Safeguarding Financial Stability – Videoblog 8


In his weekly video blog, Finance Minister Prof. Edward Scicluna talks about the effect of a financial instability in an economy and how it could lead to devastating financial losses across all levels of society – including families and pensioners.

He explains that despite European member states’ existing regulatory frameworks, the EU was not impervious to financial instability, and said that the crisis experienced over recent years would be a learning experience that leads to the improvement of existing regulations to avoid similar situations in the future.

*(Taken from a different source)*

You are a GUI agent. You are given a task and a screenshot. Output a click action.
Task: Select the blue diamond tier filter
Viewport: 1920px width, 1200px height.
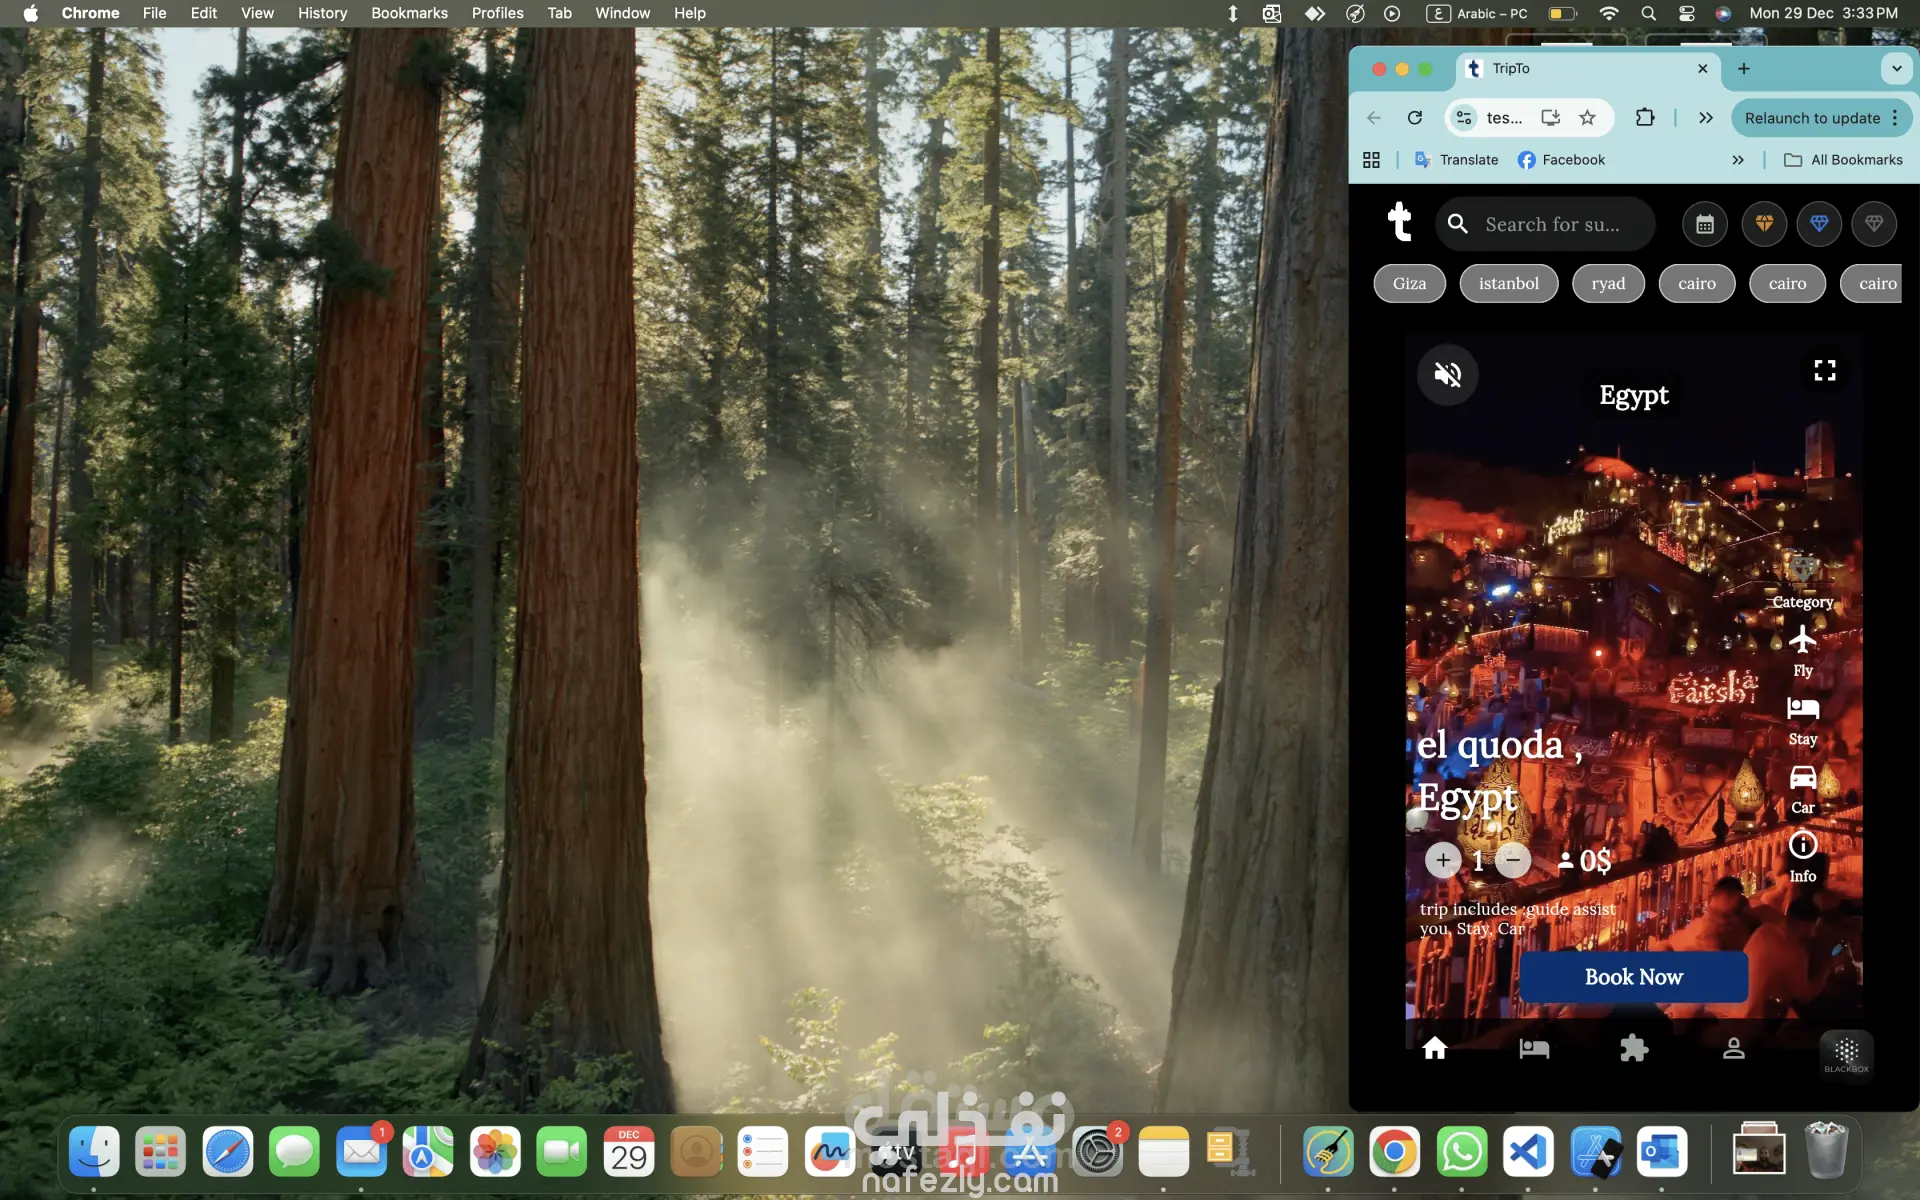pyautogui.click(x=1819, y=224)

Prof. Scicluna also explains that the latest European institution to be born from the need for better and more robust regulation is the European Systemic Risk Board – an independent institution specifically created to monitor systemic risks that could threaten multiple European member states with financial instability.

Prof. Scicluna also explains that another development is that EU member states are being called upon to establish boards or entities that similarly monitor potential risks or threats to financial and economic stability within their own respective countries.

This has given rise to a Memorandum of Understanding between the Finance Ministry, the Malta Financial Services Authority, and the Central Bank so the three institutions can come together  to share expertise and perspectives and attentively monitor Malta’s financial and banking sectors.

Prof. Scicluna emphasises that such monitoring is essential to ensure that the country’s financial stability is safeguarded.